NSS on Tuesday released a report on the browser evaluation, which was produced by product reseller Accuvant at Google’s behest.
Titled The Browser Wars Just Got Ugly, NSS’s report points out a myriad of methodology deficiencies in Accuvant’s analysis, such as the omission of frame poisoning: a Firefox feature that blocks exploits of layout code crashes.
Here are a few more of what NSS deems Accuvant’s methodology shortcomings:
The JIT hardening analysis failed to give ample credit to the more proactive technologies employed by IE9, which happened to not be present in Chrome.
Accuvant disabled highly relevant portions of non-Google browsers' protection without noting the impact on the overall results. This error in testing resulted in an erroneously negative assessment of the browsers' protection capabilities, since some browsers will only block malware during or after download and before execution.
By utilizing malware sites garnered exclusively from free public lists, the malware sample set was highly skewed in Google's favor. Justifying not using high-quality, professional malware feeds because Microsoft and/or Google may or may not subscribe to them is highly suspect.
NSS researchers also cast a hairy eyeball at the timing of the Accuvant study’s release, which came right on the heels of the quiet lapse of the Google-Firefox funding deal.
That deal, which ended in November, saw Google chipping in a whopping 84% of Mozilla’s $123 million in revenue in 2010, according to Ed Bott, who wrote this excellent analysis of Firefox’s uncertain future for ZDNet.

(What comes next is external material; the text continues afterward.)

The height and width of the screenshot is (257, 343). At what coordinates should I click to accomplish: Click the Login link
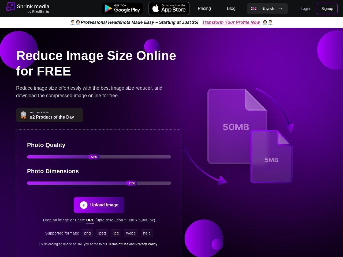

NSS isn’t necessarily laying blame on Accuvant. The problem is either that Accuvant became lax in defining methodology, NSS mused, or Google asserted “undue influence” on that methodology to its own advantage.
In an interview with Computerworld’s Gregg Keizer, NSS Chief Technology Officer Vikram Phatak put it this way: “This is a vendor-funded paper, and in these cases, the vendor is going to drive the methodology [of the testing], which appears to be the case here.”
At this point, Mr. Keizer reminded Mr. Phatak that NSS Labs itself has conducted vendor-funded browser security research in the past, including several Microsoft-sponsored NSS tests on anti-malware blocking technologies.
“There’s a reason why we don’t do that anymore,” Mr. Phatak told him.
I’m glad that NSS is back to independent research if it means we get good, objective analysis.
I’m glad to see a defender stand up for Firefox, which is getting pretty bruised lately, between its dipping market share and headlines pondering whether it might, in fact, be approaching the realm of toast.
What’s the takeaway? Should we completely ignore vendor-sponsored security research and never write about such?
It’s hard to see how we can, given that corporate clients certainly don’t. At any rate, there’s no reason why we, or they, should automatically dismiss research from the likes of Accuvant, which counts the estimable Charlie Miller as a Principal Research Consultant, for one.
NSS’s corporate clients were justifiably concerned about the Accuvant study and wanted to know whether Firefox could be trusted—that’s actually what got NSS researchers to poke at the Accuvant study.
I guess the takeaway is to take vendor-sponsored studies with a big, big grain of salt.
Even more importantly, to beat the update drum once again, let’s go for the low-hanging security fruit: make sure your browser, whether it’s Chrome or IE or Firefox or Opera or Safari, is up to date.